* Start MATERIAL FOR THE TASK *

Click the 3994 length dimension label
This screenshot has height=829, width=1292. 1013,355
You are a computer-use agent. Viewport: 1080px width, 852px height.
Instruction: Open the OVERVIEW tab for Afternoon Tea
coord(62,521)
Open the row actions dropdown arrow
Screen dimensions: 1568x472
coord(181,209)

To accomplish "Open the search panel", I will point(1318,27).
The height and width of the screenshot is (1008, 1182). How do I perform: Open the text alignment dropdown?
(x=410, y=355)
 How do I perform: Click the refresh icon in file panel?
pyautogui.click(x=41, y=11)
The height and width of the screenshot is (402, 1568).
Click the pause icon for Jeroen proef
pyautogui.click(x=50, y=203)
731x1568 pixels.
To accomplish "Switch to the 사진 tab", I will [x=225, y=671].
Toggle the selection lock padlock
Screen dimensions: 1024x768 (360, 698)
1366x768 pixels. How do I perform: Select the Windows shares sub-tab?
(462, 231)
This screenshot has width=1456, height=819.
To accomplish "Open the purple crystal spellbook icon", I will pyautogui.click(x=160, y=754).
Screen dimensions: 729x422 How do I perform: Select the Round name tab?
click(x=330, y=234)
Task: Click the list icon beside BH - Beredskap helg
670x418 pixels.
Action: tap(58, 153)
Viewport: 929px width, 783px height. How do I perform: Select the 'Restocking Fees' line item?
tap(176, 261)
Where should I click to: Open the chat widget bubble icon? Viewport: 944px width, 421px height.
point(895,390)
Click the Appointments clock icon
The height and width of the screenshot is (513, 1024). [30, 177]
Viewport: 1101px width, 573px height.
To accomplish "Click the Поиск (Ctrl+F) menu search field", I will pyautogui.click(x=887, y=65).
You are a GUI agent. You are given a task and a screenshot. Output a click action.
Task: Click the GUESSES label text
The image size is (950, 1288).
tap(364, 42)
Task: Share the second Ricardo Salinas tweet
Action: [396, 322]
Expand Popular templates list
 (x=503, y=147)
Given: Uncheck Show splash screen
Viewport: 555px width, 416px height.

* End MATERIAL FOR THE TASK *

Put the material into a numbered list, starting from its first line and ending with the line that contains "(x=410, y=355)", both included. Leave out blank lines.

EXERCISE OUTPUT
1. Click the 3994 length dimension label
2. This screenshot has height=829, width=1292. 1013,355
3. You are a computer-use agent. Viewport: 1080px width, 852px height.
4. Instruction: Open the OVERVIEW tab for Afternoon Tea
5. coord(62,521)
6. Open the row actions dropdown arrow
7. Screen dimensions: 1568x472
8. coord(181,209)
9. To accomplish "Open the search panel", I will point(1318,27).
10. The height and width of the screenshot is (1008, 1182). How do I perform: Open the text alignment dropdown?
11. (x=410, y=355)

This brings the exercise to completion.